Hjalmar Söderberg translated by Charles Wharton Stork

One day in April many years ago, in the time when I still wondered about the meaning of life, I went into a little cigar booth on a back street to buy a cigar. I selected a dark and angular El Zelo, stuffed it into my case, paid for it, and made ready to go. But at that moment it occurred to me to show the young girl who stood in the booth, and of whom I used often to buy my cigars, a little sketch in India ink, which I happened to have lying in a portfolio. I had got it from a young artist, and to my thinking it was very fine. “Look here,” said I, handing it to her. “What do you think of that?” She took it in her hand with interested curiosity and looked at it very long and closely. She turned it in various directions, and her face took on an expression of strained mental activity. “Well, what does it mean?” she asked finally with an inquisitive glance.
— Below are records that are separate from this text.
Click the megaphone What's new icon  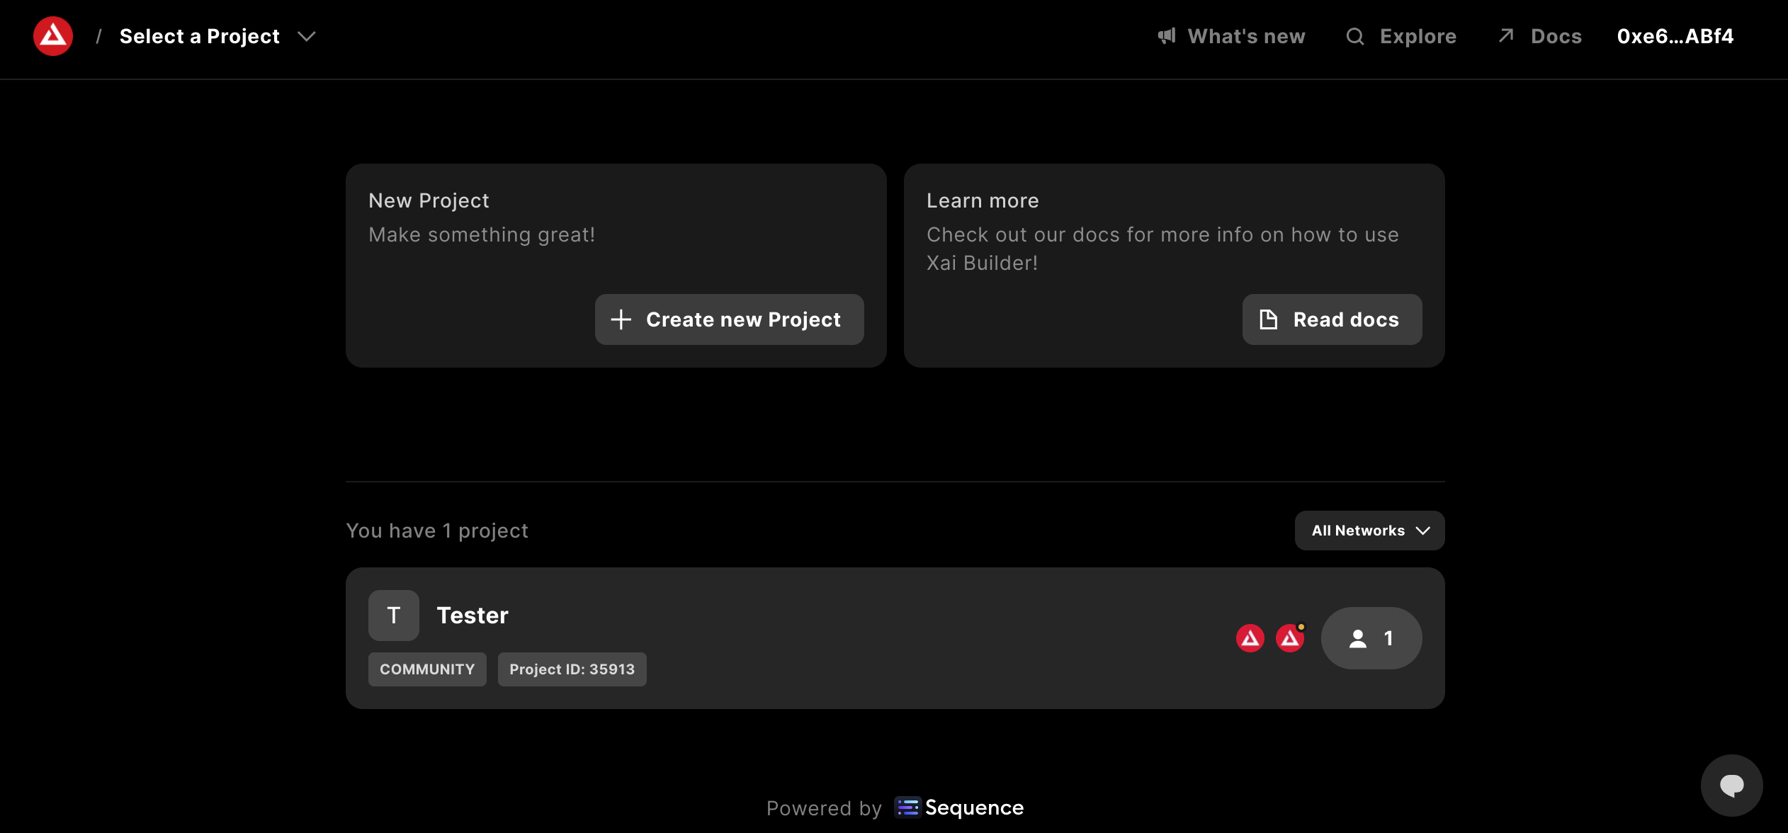point(1167,36)
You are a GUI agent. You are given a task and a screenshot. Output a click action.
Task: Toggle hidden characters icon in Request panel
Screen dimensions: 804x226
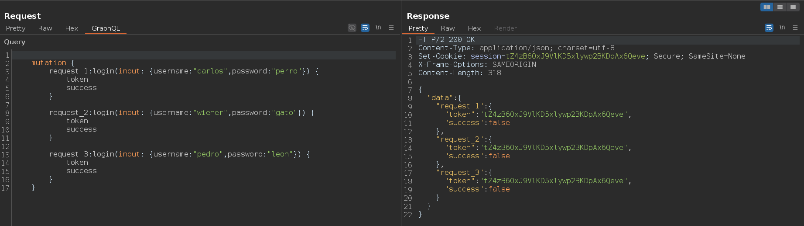(x=352, y=28)
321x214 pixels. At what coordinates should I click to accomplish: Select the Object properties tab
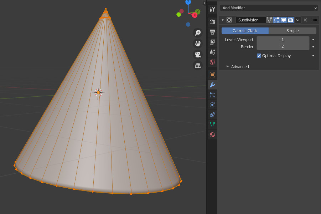pyautogui.click(x=212, y=75)
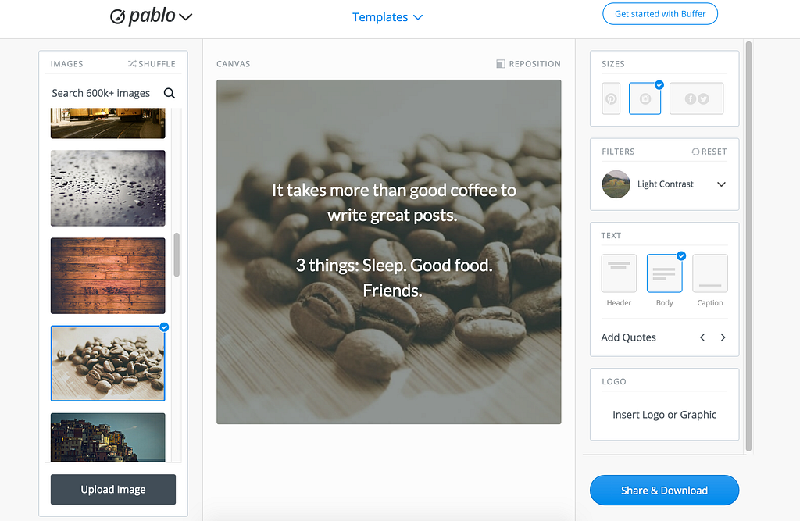
Task: Open the dropdown arrow next to pablo
Action: click(186, 17)
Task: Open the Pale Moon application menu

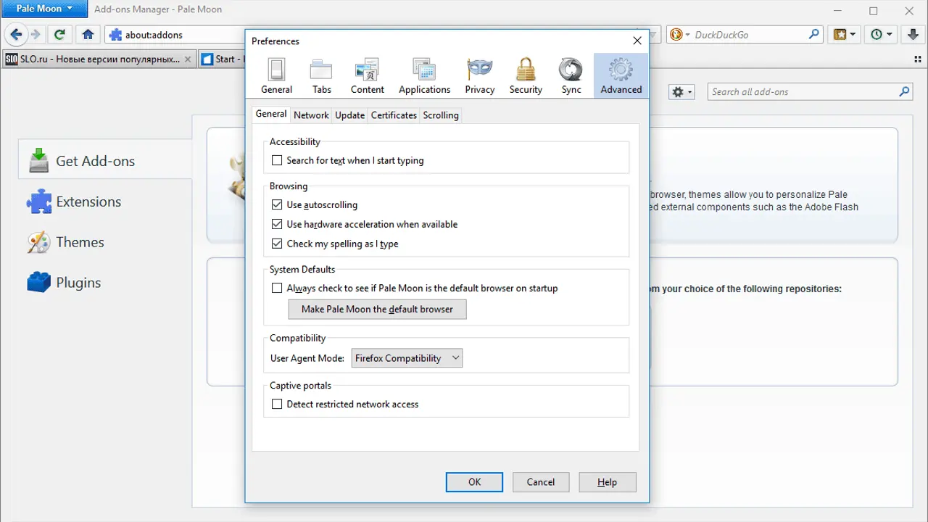Action: [44, 9]
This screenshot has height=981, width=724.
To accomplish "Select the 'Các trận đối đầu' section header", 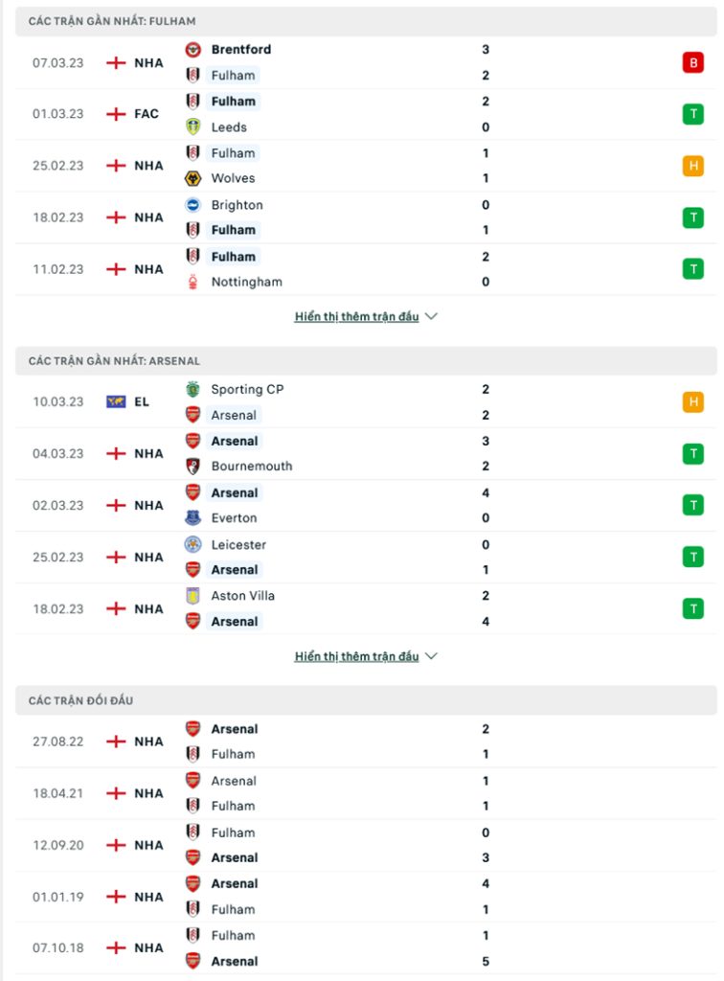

I was a little surprised. “It doesn’t mean anything in particular,” I answered. “It’s just a landscape. That’s the{59} ground and that’s the sky and that there is a road—an ordinary road——” “Yes, I can see that,” she interrupted in a somewhat unfriendly tone; “but I want to know what it means.” I stood there embarrassed and irresolute; I had never happened to think that it ought to mean anything. But her idea was not to be removed; she had now got it into her head that the picture must be some sort of “Where is the cat?” affair. Why otherwise should I have shown it to her? At last she set it up against the window-pane so as to make it transparent. Presumably someone had once shown her a peculiar kind of playing card, which in an ordinary light represents a nine of diamonds or a knave of spades, but which, when one holds it up against the light, displays something indecent. But her investigation brought no result. She gave back the sketch, and I prepared to leave. Then all at once the poor girl grew very red in the face and burst out, with a sob in her throat: “Shame on you! it’s real mean of you to make a fool of me like that. I know very well I’m a poor girl, and haven’t been able to get myself a better education, but still you don’t need to make a fool of me. Can’t you tell me what your picture means?” What was I to answer? I should have given{60} much to be able to tell her what it meant; but I could not, for it meant precisely nothing.

Ah, well, that was many years ago. I now smoke other cigars, which I buy in another shop, and I no longer wonder about the meaning of life—but that is not because I think I have found it.